Global expenditure on energy and transport continues to increase as nations race to improve economic performance. Billions of pounds will be spent on UK’s roads, railways, offshore oil and gas production facilities, renewable energy facilities, ports, pipelines and tunnels over the next two decades.
Much of UK’s energy and transport infrastructure will have to be built on unavoidably problematic soils, such as the soft estuarine clays or London Clay; as available space for new development becomes scarce. Moreover, due to the UK’s weather conditions, there tends to be frequent instances of serious slope failure or landslides every year. With the development of new vehicular transportation technology, the increasing vehicle speeds place increased demand on embankment stability and reliability. New excavation methods are also required for renewable energy development.
Due to the above mentioned complexity of the geological conditions, external loading conditions, critical ultimate limit state as well as the long serviceability limit state, advanced laboratory testing, physical modelling, full-scale field testing and cutting-edge computational simulations are urgently needed in order to provide up-to-date technical support for these large expenditure public and private sector projects, providing ample opportunities for investment. Indeed, such investment is necessary to ensure infrastructure development keeps pace with the aforementioned generational changes taking place.
Warwick Ground Engineering group focus not only on the core aspects in geotechnical engineering, such as ground reinforcement, embankment stability of railways or roads, retaining structures, geothermal energy and slope stability, but also on wider cross-disciplinary aspects in geotechnical engineering.
The group have extensive experience working with geosynthetics materials. These are polymeric materials used in Geotechnical Engineering to enhance the properties of the ground such as increasing strength, aiding drainage or creating barriers to fluid migration. Through a strong belief in integrated and interdisciplinary research, recent developments comprise the use of 3D printing for rapid prototyping, sensor development and use of digital imaging to assess soil-geosynthetic interaction.
Projects have been well developed with the work on numerical and experimental modelling of the initiation of landslides and subsequent debris flows under various climatic conditions. DEM numerical investigation of the behaviour of sands and cemented soils (e.g. lunar soil, methane hydrate bearing sands) for constitutive modelling purposes and of engineering problems such as tunnelling in jointed rock masses and the stability of rock slopes.
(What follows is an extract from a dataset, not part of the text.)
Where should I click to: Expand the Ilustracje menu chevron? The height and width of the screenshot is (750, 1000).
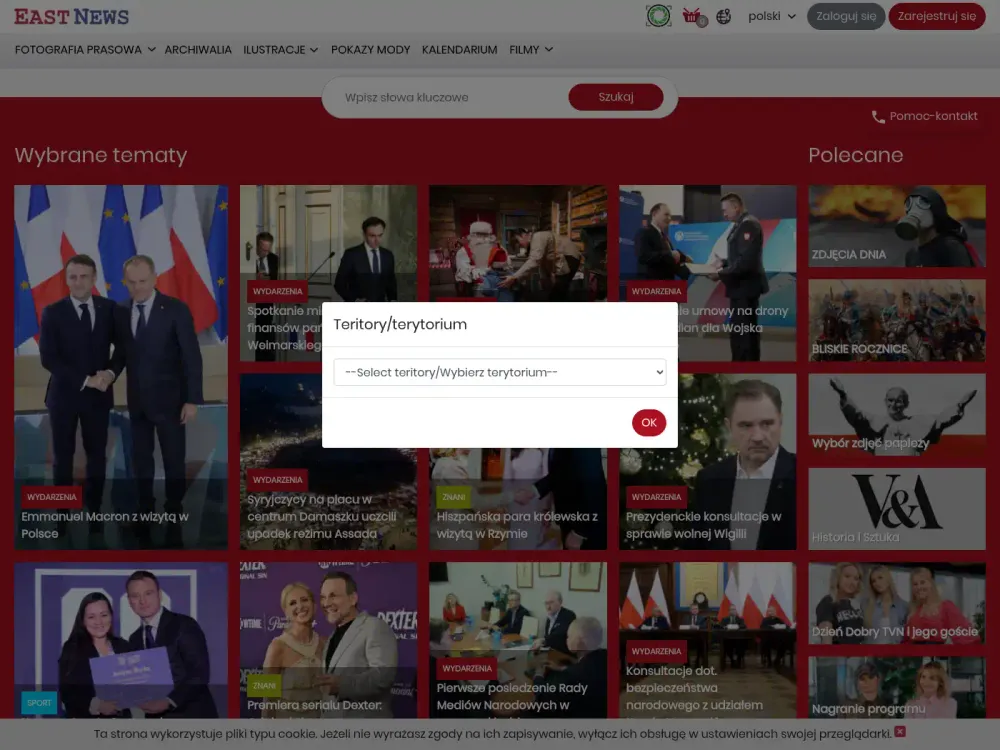click(314, 49)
Hazard assessment of landslides based on geotechnical modelling and its integration with remote sensing. Determination of optimal slope shapes for engineered slopes and open cast mines via analytical modelling and experimentation.
Research projects are extricable in their direct link to current railway development in the UK, including high-speed train embankment stabilisation techniques, long-term performance prediction, vibration and noise reduction techniques and the railway line health monitor techniques, which are currently conducting by numerical simulations, advanced lab tests and field tests.
Fracture mechanics; reactive and non-reactive fluid flow in heterogeneous fractured porous media and contaminant transport are other ongoing projects.